Lawyers for the Little Sisters of the Poor said it’s time to provide the sisters relief.

Matt Hadro/CNA/EWTN News

WASHINGTON — Lawyers for the Little Sisters of the Poor said it’s time for the Trump administration to admit that the Obama-era contraception mandate is unconstitutional and provide the sisters relief.

“I think we’re in a moment of truth and reconciliation here,” Becket Executive Director Montse Alvarado told CNA. Becket has represented for-profit and nonprofit plaintiffs in cases against the HHS mandate, winning at the Supreme Court in 2014 in the Hobby Lobby case.

“The government’s lawyers need to admit that what they were doing is illegal. We need them to honestly admit,” Alvarado said, “that they were doing something unconstitutional.” The Department of Health and Human Services also needs to issue a “new rule” providing relief from the mandate from all parties that conscientiously object to it, she said, and the plaintiffs need to “win their cases” in court.

It has now been nearly five months since the May 4 Rose Garden press conference in which President Donald Trump told the Little Sisters of Poor: “Your long ordeal will soon be over.”

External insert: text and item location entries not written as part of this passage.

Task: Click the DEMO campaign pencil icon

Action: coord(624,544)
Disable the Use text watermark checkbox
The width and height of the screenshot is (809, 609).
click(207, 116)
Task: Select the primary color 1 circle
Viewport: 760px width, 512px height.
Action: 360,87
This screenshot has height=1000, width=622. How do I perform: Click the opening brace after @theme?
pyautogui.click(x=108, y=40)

The sisters had filed a lawsuit in late 2013 over the federal contraception mandate, which was a regulation from the Obama administration requiring employers to fund coverage of contraceptives, sterilizations and abortion-causing drugs in their employee health plans.

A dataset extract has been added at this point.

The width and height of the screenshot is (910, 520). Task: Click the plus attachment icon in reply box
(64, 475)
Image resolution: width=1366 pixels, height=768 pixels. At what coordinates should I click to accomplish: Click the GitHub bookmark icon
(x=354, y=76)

Lawsuits were filed against the mandate by hundreds of employers who objected to it. Among the plaintiffs was EWTN Global Catholic Network. CNA is part of the EWTN family, as is the National Catholic Register. Following the wave of legal challenges, the Obama administration released subsequent revisions to the mandate. But the Little Sisters and many other employers said the revised rules still required their complicity in providing such coverage, which violates their religious and moral standards. Refusal to comply with the rule would result in heavy — potentially crippling — fines.

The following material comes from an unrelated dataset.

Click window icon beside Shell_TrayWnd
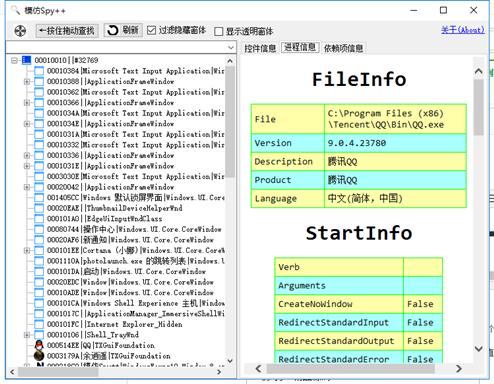 coord(39,335)
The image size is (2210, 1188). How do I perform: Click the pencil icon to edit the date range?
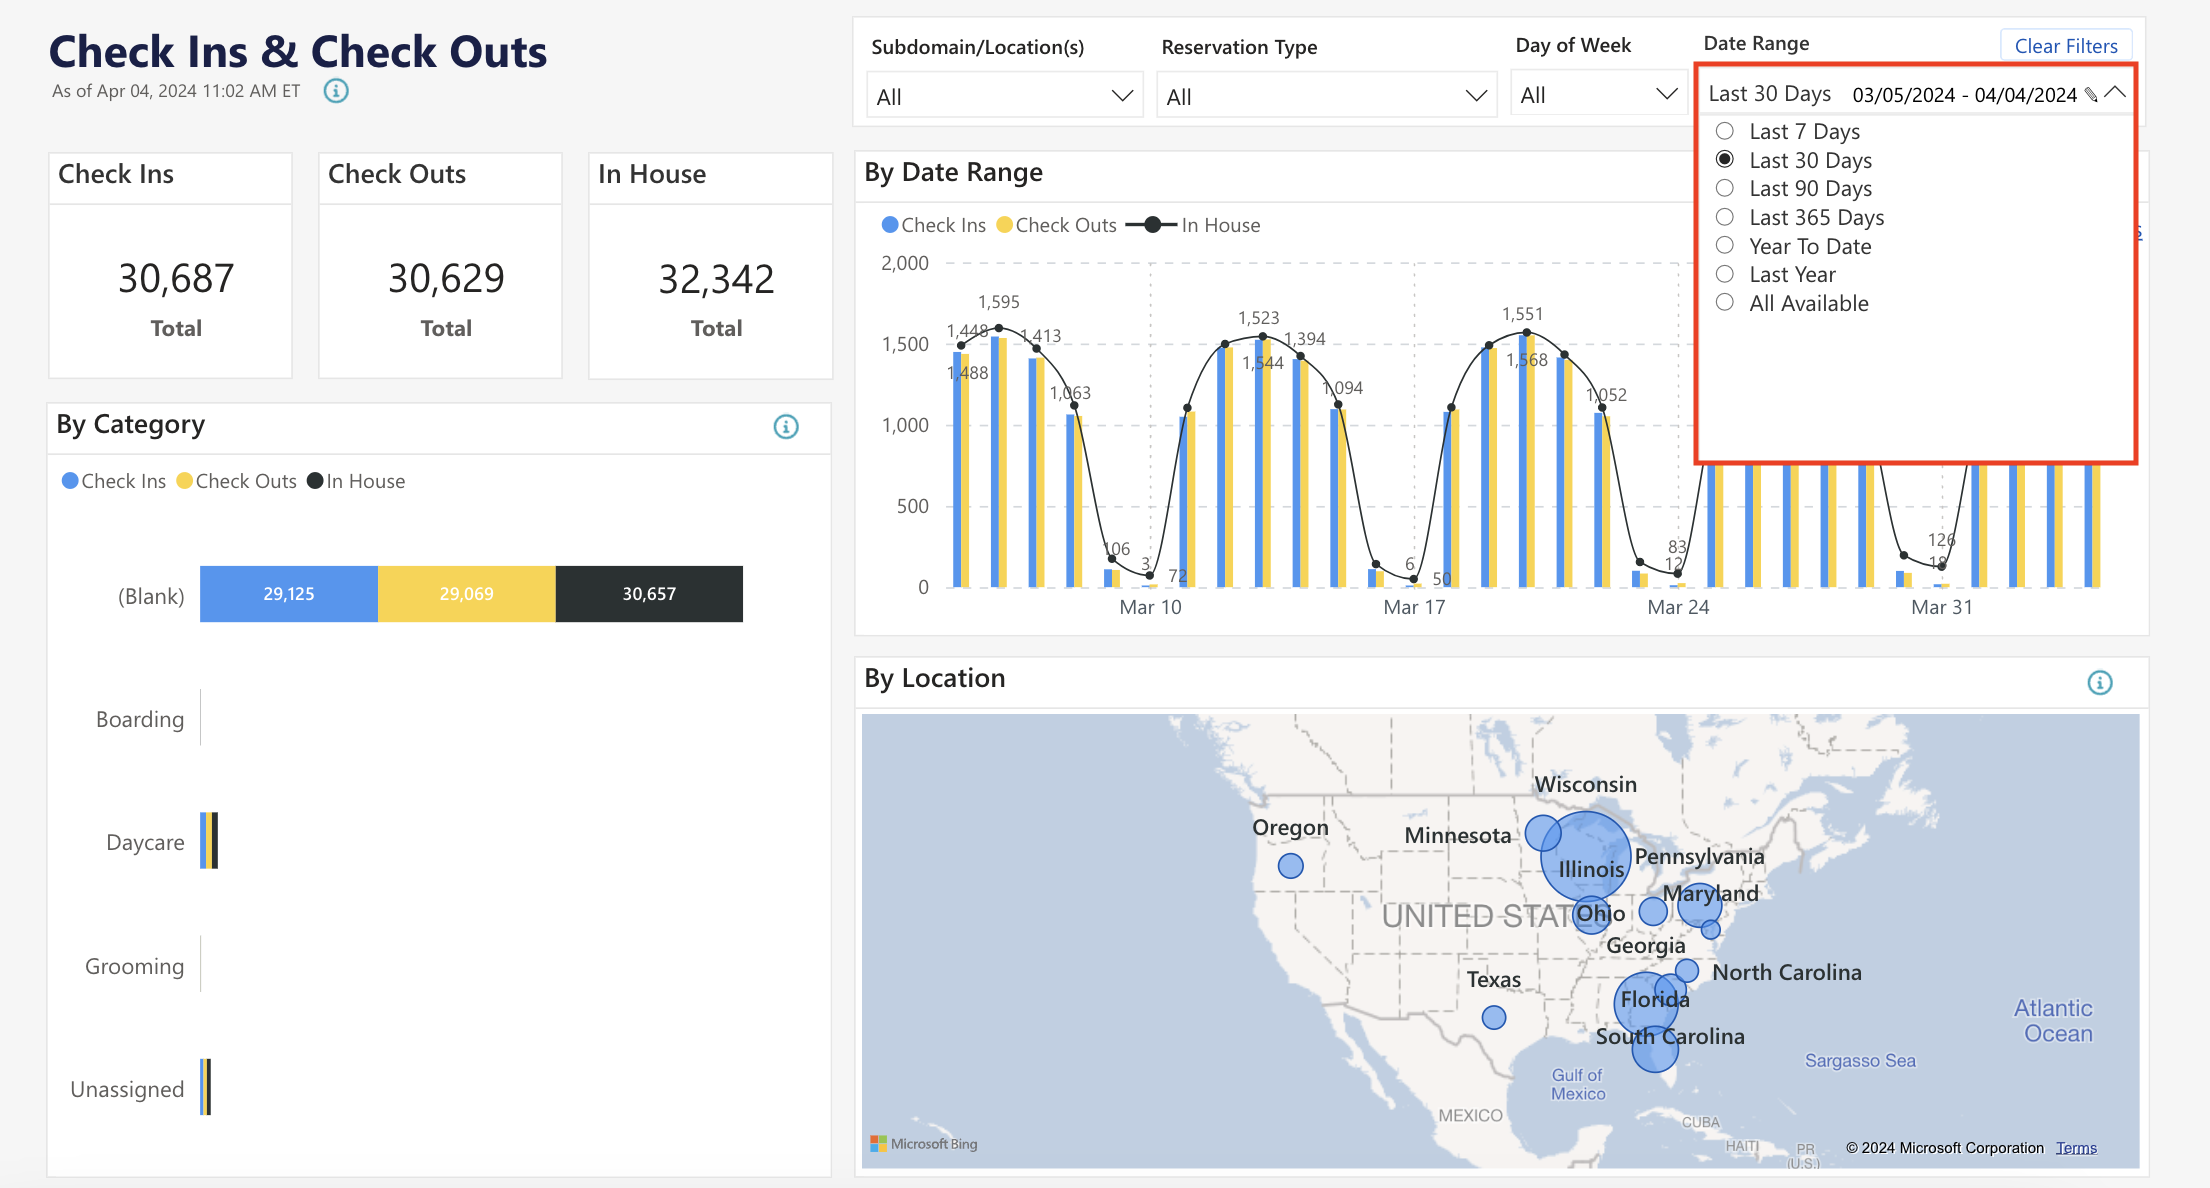coord(2092,94)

On the day of the May 4 press conference — attended by U.S. bishops’ conference president, Cardinal Daniel DiNardo of Galveston-Houston, Cardinal Donald Wuerl of Washington, D.C., and members of the Little Sisters of the Poor — President Trump issued an executive order “promoting free speech and religious liberty.” It directed the secretaries of the Treasury, Labor and Health and Human Services Departments to “consider issuing amended regulations, consistent with applicable law, to address conscience-based objections to the preventive-care mandate.”

Secretary of Health and Human Services Tom Price that day “welcomed” the executive order and promised that “we will be taking action in short order to follow the president’s instruction to safeguard the deeply held religious beliefs of Americans who provide health insurance to their employees.”